According to Walt and many other analysts, the United States is likely to restore some of the practices it followed during the Cold War when it fostered partnerships and alliances and exercised leadership with a certain caution. "I would argue that unipolarity actually calls for the United States to act with greater wisdom than was the case during the Cold War, where lots of other countries wanted to ally with us because they worried about the Soviet Union the same way we were," says Walt.

"I would think that the pendulum will shift from unilateralism back toward multilateralism," says military historian Andrew Bacevich. "I should emphasize that the pendulum shifting doesn't mean that we are going to necessarily have the same view of international law and international institutions that, let's say, some Europeans might," says Bacevich. "But we'll tend to see them as useful rather than as obstacles, which is the way the Bush administration has treated them."

Professor Bacevich says that the rise of India and China has shifted the epicenter of geopolitics from the Atlantic community to Asia. Aaron Friedberg, who teaches politics and international affairs at Princeton University, predicts the creation of new multilateral partnerships.

"One of the interesting things to watch is going to be whether there will be new alliances created, either in different regions or on a global level that try to draw together countries that share similar values. An example would be an institution of democracies in Asia, some kind of mechanism for consultation that would include Japan and South Korea and Australia and maybe India," says Friedberg. "There have been suggestions also about trying to create something at a global level that would draw together democracies from Europe and Asia."

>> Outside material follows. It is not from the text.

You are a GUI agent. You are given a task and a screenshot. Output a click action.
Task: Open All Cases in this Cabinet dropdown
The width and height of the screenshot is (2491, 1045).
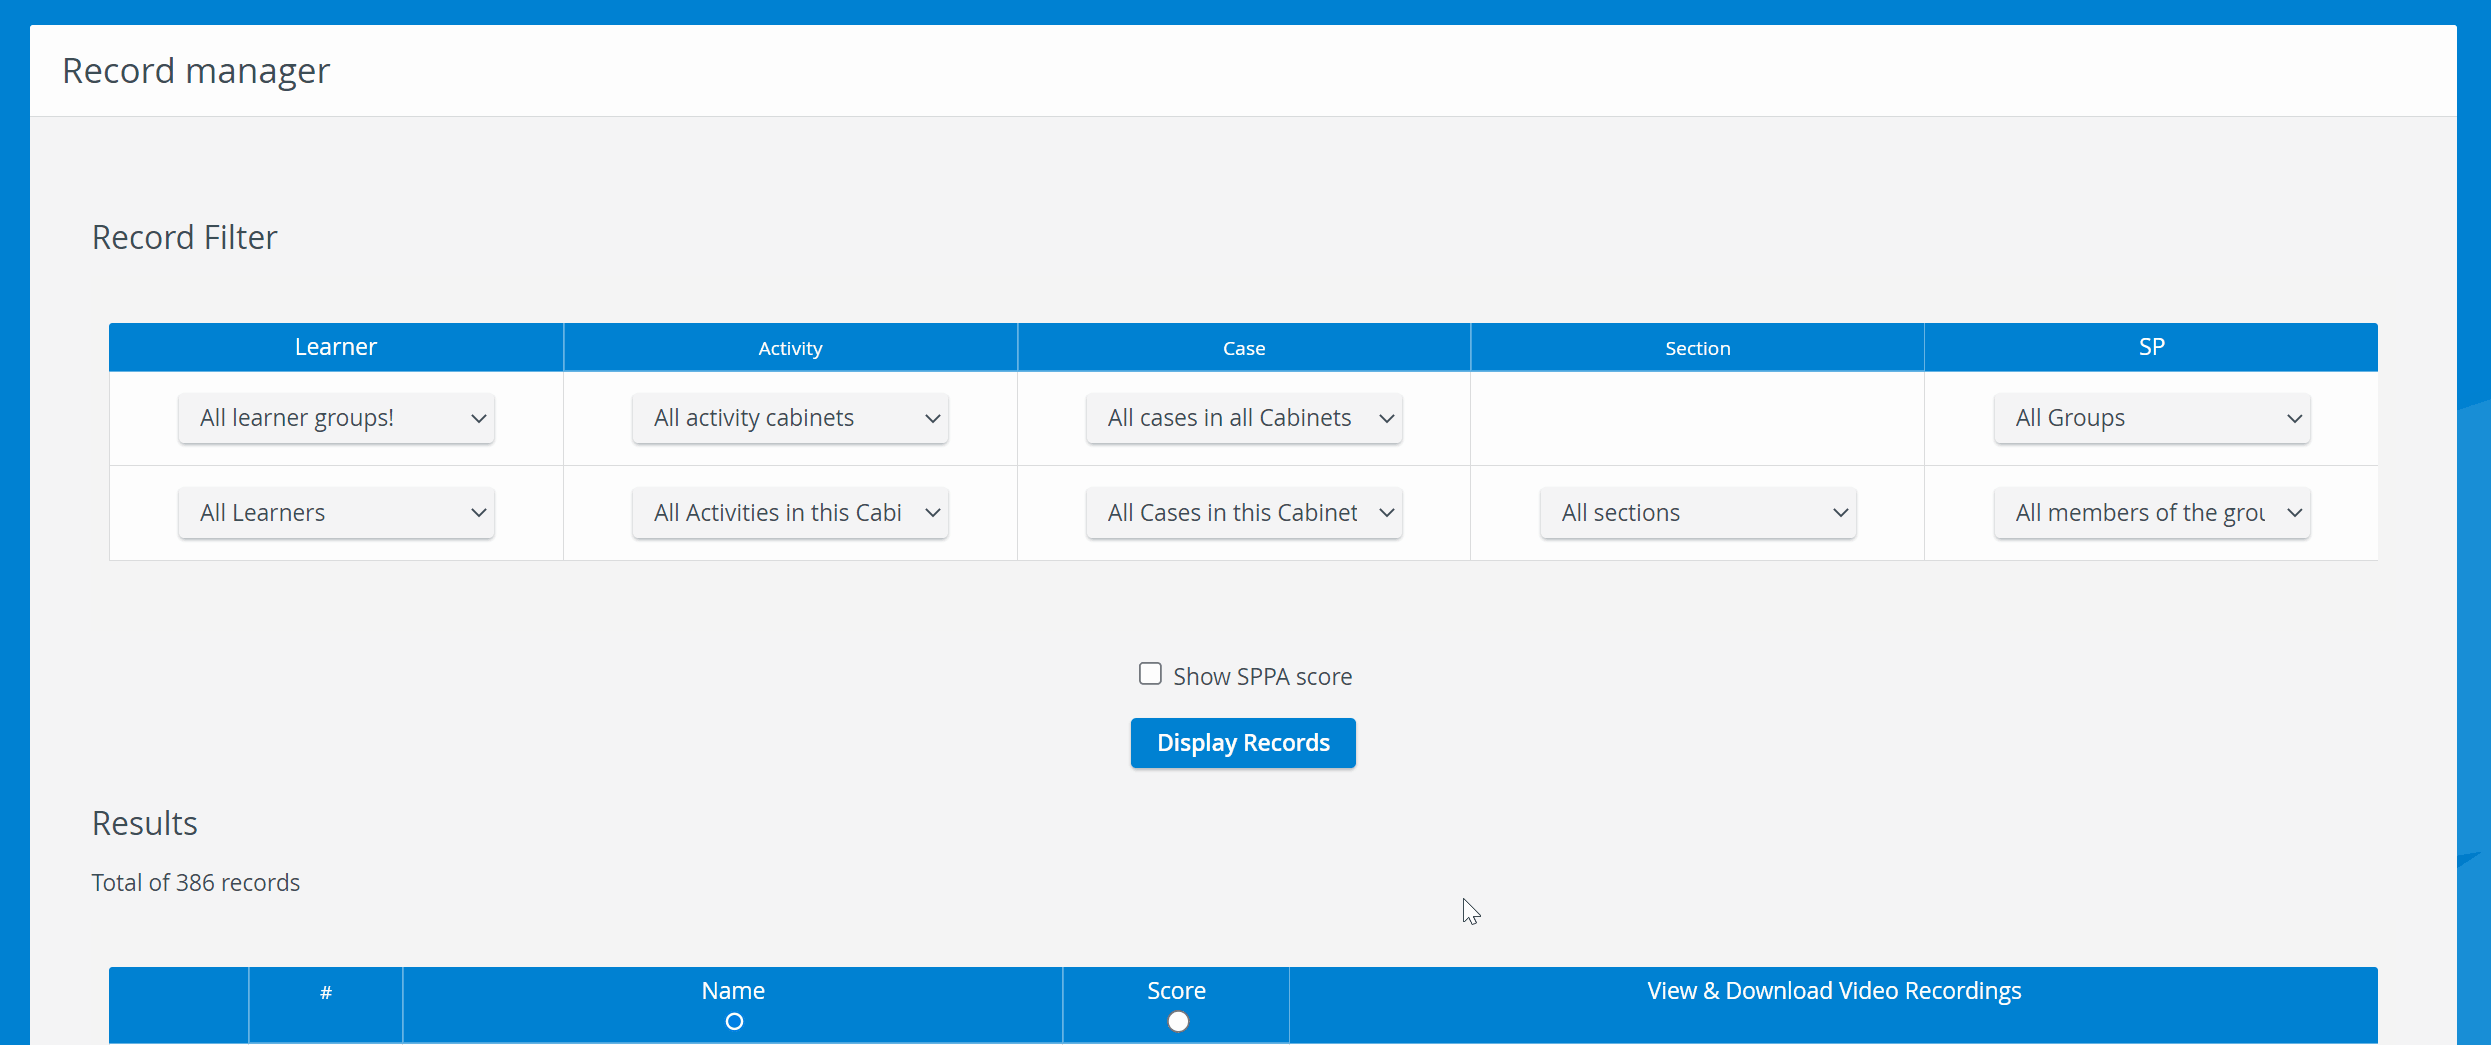1244,513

Professor Friedberg says the United States will have the same global responsibilities it has assumed since the end of the Cold War. "Because of the fact that the United States is still the strongest country in the international system, it is almost inevitably going to be playing a leadership role in most areas of the world in some ways, whether we like it or not. And I think that's going to continue." Like many other analysts, Professor Friedberg says the 21st century requires strong U.S. leadership that enhances global security, democratic governance and economic development.